Polynomial equations are mathematical expressions that include terms of variables raised to whole number powers and their coefficients. These are central to algebra and more advanced branches of mathematics. An equation like \(x^{3} - x^{2} - 13x - 3 = 0\) is an example, comprised of terms with the variable \(x\) raised up to the third power.

Understanding how to solve these equations is important because they can model many real-world scenarios. For example, predicting the trajectory of a ball thrown into the air can be represented by a polynomial equation. The goal when working with polynomial equations is to find the value or values of the variable that make the equation true, which is when the left side equals zero, indicating that these values are the roots of the polynomial.

Factoring polynomials involves breaking down a polynomial into simpler components, or 'factors', that when multiplied together give back the original polynomial. Simplifying the equation \(x^{3} - x^{2} - 13x - 3 = 0\) can make it more manageable and can reveal valuable information about the equation, such as its roots.

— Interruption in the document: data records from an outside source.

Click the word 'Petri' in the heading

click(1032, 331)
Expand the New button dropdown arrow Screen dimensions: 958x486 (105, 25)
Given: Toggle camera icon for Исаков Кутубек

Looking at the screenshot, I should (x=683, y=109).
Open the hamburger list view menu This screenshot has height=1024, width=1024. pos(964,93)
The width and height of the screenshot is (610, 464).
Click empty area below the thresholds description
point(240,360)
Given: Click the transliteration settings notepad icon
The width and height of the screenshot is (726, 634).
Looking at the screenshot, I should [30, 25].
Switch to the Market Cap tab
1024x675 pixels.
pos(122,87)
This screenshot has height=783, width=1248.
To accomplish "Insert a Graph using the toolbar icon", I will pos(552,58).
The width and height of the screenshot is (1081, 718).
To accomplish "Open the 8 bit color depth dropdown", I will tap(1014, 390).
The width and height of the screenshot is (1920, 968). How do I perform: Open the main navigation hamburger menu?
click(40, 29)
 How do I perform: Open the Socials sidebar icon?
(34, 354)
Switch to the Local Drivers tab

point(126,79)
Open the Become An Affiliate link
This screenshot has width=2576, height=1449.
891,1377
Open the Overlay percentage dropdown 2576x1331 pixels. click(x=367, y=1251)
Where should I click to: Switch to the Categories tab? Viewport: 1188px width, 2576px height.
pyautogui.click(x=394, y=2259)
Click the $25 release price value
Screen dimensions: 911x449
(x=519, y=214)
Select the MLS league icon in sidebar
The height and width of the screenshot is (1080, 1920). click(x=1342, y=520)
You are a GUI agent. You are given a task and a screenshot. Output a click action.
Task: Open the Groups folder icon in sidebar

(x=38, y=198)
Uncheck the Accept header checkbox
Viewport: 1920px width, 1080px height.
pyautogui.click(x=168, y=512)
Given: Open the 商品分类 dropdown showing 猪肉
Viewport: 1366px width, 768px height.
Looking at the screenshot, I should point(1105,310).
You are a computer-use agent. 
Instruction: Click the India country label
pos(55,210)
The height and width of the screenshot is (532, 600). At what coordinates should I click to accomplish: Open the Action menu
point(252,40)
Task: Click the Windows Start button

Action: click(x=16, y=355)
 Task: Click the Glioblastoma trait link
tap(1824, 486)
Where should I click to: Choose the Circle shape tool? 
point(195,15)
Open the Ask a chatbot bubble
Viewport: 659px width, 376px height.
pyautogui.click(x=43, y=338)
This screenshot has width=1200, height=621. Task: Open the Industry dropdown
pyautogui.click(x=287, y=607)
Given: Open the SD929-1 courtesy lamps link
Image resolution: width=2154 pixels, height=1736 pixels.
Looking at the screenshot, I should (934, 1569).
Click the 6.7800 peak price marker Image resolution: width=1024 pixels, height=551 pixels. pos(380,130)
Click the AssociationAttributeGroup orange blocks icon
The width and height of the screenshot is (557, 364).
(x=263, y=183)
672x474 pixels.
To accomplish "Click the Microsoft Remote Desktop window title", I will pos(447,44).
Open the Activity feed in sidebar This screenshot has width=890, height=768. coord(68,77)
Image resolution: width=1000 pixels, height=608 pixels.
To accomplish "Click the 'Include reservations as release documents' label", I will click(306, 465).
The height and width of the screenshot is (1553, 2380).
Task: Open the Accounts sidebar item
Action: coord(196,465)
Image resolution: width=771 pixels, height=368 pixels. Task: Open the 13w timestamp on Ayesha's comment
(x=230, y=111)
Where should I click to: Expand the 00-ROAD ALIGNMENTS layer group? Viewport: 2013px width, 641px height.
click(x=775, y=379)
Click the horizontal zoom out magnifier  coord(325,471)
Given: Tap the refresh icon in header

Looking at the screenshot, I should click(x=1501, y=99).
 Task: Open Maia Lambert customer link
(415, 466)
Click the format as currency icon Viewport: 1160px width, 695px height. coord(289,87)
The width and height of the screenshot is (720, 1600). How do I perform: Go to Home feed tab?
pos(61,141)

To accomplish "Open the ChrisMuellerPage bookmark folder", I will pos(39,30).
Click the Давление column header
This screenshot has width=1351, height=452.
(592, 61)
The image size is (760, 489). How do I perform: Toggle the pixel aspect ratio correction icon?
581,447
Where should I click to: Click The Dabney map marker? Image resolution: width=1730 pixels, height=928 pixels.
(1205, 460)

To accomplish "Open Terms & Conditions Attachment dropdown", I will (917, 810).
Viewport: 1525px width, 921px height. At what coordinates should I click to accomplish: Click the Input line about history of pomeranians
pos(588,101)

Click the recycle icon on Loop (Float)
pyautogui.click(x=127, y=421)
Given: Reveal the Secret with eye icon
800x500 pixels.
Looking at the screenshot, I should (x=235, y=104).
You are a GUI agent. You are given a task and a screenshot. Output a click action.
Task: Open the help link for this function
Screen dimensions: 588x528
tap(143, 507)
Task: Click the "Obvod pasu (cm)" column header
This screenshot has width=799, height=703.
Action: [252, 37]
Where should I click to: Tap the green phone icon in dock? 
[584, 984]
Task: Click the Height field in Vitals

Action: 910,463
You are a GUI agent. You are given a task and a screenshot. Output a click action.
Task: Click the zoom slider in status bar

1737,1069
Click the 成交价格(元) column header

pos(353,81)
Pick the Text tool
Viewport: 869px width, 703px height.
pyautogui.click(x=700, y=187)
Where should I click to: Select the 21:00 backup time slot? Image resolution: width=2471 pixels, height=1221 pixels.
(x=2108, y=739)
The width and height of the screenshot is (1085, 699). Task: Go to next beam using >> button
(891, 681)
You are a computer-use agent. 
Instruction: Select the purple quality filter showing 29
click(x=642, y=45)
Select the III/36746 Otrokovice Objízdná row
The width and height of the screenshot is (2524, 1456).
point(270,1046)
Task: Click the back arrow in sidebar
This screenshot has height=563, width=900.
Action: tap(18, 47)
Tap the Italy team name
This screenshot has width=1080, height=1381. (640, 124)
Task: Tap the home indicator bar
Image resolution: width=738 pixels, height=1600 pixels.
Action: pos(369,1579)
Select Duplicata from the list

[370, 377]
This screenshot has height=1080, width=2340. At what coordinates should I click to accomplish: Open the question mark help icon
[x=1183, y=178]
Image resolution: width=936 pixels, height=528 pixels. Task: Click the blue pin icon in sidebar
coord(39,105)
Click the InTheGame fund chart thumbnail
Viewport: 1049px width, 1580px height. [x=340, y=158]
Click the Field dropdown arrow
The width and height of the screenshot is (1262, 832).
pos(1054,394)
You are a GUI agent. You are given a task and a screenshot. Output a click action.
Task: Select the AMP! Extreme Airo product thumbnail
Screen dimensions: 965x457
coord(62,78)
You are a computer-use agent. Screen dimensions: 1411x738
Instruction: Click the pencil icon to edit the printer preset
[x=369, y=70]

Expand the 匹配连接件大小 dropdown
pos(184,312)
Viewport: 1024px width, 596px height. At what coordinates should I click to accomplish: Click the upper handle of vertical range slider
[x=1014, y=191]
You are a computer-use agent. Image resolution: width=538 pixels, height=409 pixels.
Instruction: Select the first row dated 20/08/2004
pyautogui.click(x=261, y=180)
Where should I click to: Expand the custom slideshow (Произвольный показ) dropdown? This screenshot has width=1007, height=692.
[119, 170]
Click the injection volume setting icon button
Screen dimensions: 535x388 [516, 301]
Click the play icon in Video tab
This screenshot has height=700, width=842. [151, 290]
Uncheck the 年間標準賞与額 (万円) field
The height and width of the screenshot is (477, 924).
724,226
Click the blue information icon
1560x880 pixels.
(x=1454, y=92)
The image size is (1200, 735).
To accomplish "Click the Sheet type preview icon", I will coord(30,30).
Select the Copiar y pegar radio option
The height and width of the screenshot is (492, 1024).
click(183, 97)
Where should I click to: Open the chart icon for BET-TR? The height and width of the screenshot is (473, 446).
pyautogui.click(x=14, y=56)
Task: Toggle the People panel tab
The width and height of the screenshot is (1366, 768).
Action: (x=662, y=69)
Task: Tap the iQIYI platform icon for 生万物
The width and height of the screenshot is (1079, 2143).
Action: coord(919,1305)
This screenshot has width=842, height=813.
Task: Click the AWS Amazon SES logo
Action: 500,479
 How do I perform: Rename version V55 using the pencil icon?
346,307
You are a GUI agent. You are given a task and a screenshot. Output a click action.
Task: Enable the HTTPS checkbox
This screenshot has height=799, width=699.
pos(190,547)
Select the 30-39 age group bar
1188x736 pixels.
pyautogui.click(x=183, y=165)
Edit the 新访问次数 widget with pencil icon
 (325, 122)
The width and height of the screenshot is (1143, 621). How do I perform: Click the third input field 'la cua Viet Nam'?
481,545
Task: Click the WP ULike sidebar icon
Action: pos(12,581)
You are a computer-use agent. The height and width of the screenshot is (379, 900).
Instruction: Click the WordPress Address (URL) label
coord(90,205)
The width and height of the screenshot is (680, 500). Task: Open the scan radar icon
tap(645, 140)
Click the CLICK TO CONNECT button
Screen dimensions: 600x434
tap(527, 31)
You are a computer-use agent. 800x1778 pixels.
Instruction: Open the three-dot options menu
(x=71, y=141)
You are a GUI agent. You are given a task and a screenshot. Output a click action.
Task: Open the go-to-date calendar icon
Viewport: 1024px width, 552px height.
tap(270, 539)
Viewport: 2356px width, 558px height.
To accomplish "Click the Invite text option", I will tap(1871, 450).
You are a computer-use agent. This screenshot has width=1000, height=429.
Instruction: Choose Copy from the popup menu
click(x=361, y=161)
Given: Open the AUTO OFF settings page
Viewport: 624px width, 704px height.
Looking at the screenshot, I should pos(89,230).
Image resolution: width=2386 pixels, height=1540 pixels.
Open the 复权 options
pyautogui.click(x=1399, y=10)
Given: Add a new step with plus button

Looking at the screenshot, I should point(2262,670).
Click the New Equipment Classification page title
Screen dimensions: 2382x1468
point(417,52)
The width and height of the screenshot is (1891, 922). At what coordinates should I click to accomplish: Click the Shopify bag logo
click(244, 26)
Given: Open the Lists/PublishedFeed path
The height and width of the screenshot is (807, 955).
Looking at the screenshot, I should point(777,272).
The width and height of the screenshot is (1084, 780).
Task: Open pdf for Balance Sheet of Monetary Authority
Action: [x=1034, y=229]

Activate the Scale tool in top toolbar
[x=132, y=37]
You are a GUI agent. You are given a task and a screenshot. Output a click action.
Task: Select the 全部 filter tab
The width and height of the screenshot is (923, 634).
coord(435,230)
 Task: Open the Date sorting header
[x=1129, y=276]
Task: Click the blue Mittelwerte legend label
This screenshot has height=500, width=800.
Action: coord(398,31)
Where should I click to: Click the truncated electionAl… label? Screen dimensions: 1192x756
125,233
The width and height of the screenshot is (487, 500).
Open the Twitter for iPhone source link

There are various methods of factoring, including pulling out a greatest common factor, grouping, and special patterns like difference of squares and sum/product of cubes. Factoring is a crucial step in simplifying polynomial equations to their most basic components in order to identify the solutions or graph the function more easily.

Identifying the roots of a polynomial is essentially finding the solutions to the equation formed by setting the polynomial to zero. Roots are the values of \(x\) that, when plugged into the polynomial, will cause the entire expression to equal zero.

In the context of the exercise, when using synthetic division with the given values of \(x\), we're searching for which values satisfy the equation and yield no remainder. These roots can be real numbers, complex numbers, or even repeating. Finding the roots is a fundamental process in solving polynomial equations, and the roots can tell us many things, such as the number of times a graph will touch or cross the x-axis at those points.

Real solutions of polynomial equations are the 'x-intercepts' or roots that are real numbers, as opposed to complex or imaginary numbers. In the exercise, we're interested in finding these real solutions as they are often the most meaningful in real-world contexts.

After performing synthetic division and finding which values of \(x\) result in a zero remainder, these values are the real solutions. For instance, if \(x = 4\) leads to 'zero' remainder after synthetic division, then 4 is a real solution or real root of the polynomial. Real solutions are significant because they offer tangible conclusions in physical problems, like the height of a throw peaking at a certain time or the profitability of a business based on its production costs.